Regardless of whether the loading phase and timing of the supplementation post-exercise was effective in increasing the bioavailability of BCAA, there is still a stark difference in the total supplementation volume (88 vs. 140 g). The larger quantity of BCAA we provided might partly account for the difference between studies in damage indices (MVC and CK). We based our supplementation regimen on previous work that showed a positive effect [16, 26] and propose that positive effects beyond attenuation of muscle soreness (i.e., recovery of muscle function) may need a more immediate bioavailability and greater quantity of BCAA than those used previously.

There are two limitations from the study, which need to be acknowledged. Firstly the lack of specific dietary control might have led to discrepancies in caloric and, more specifically, protein ingestion between the groups. Although we attempted to control this by asking participants to record food intake during the loading phase and replicate this following the damaging exercise, an approach that has been previous used [11, 21], there was no specific control between groups. Conceivably discrepancies in protein intake can affect the bioavailability of the substrate and hence affect protein turnover and ultimately influence the outcome of these data. The second limitation is that we used an artificial sweetener with little or no calorific value was used, which will certainly alter the energy balance by around 80 kcal/day, and may be problematic if the placebo group were in energy deficit, but based on the food record sheets this does not seem likely.

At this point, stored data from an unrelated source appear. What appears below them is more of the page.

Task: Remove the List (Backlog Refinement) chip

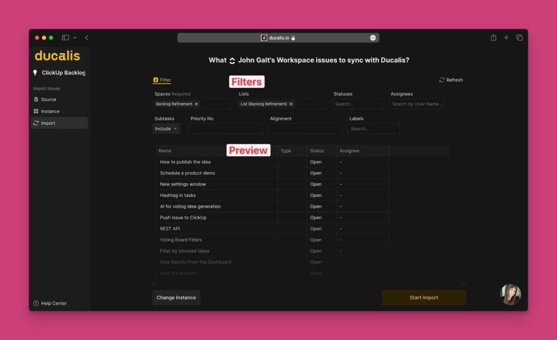Action: click(x=291, y=104)
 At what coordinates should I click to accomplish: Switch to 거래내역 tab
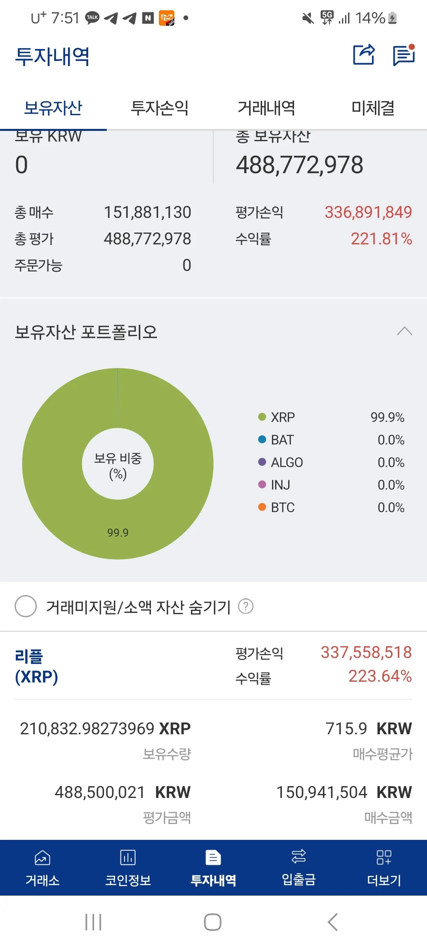(x=266, y=108)
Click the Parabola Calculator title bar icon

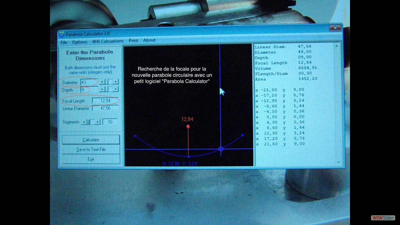tap(62, 34)
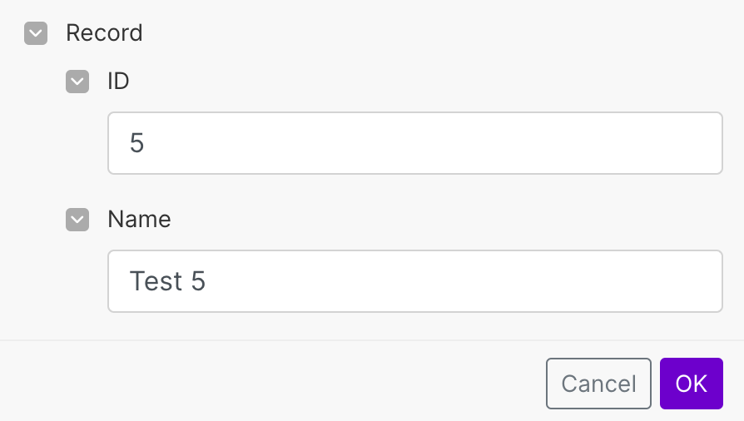Confirm the record with purple OK
The width and height of the screenshot is (744, 421).
pyautogui.click(x=691, y=384)
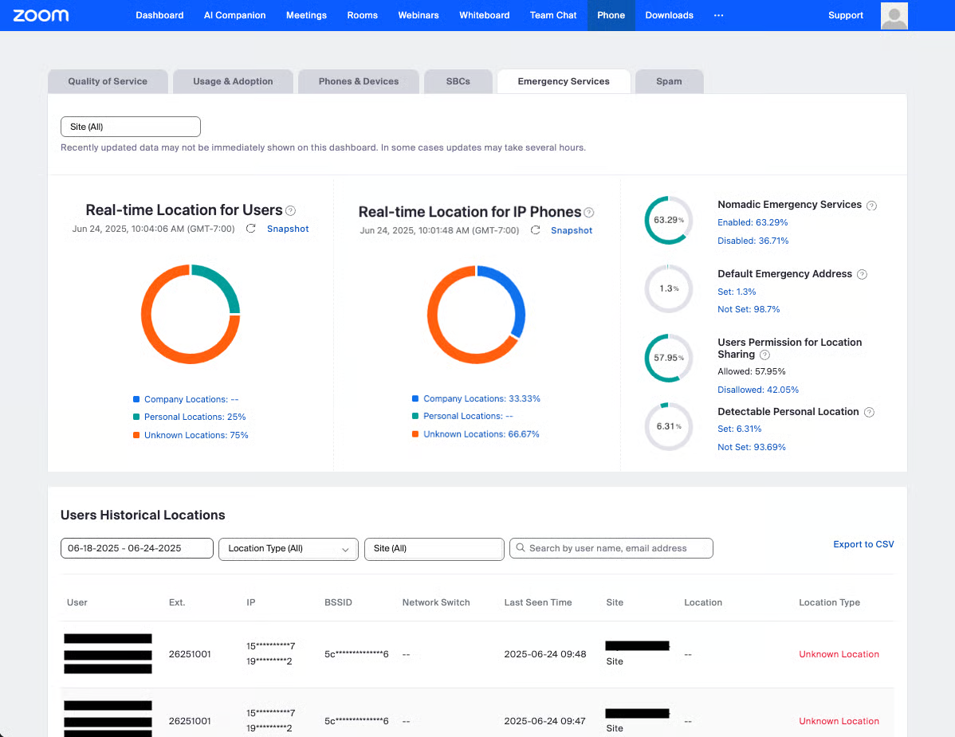Click Export to CSV link
The width and height of the screenshot is (955, 737).
coord(863,544)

Although the current investigation has a good degree of external validity, future research might like to consider more rigorous dietary control measures such as; 1) asking participants to weigh food and accurately log food intake; or 2) providing a pre-determined menu for the participants to ensure no discrepancies between and within groups, although this still relies on participant adherence outside the laboratory. Finally, 3) although difficult to facilitate, participants could be housed in an environment where dietary behavior can be imposed and thereby strictly controlled.

In summary, these data offer novel information on the application of BCAA supplementation. A 20 g/day supplementation regimen administered 7 days prior to (with additional 20 g immediately before and following the damaging exercise) and for 4 days after a damaging bout of eccentric biased exercise reduced soreness and the plasma level of intramuscular enzymes. Most importantly, BCAA attenuated reductions in muscle function and accelerated recovery post-exercise in a resistance-trained population.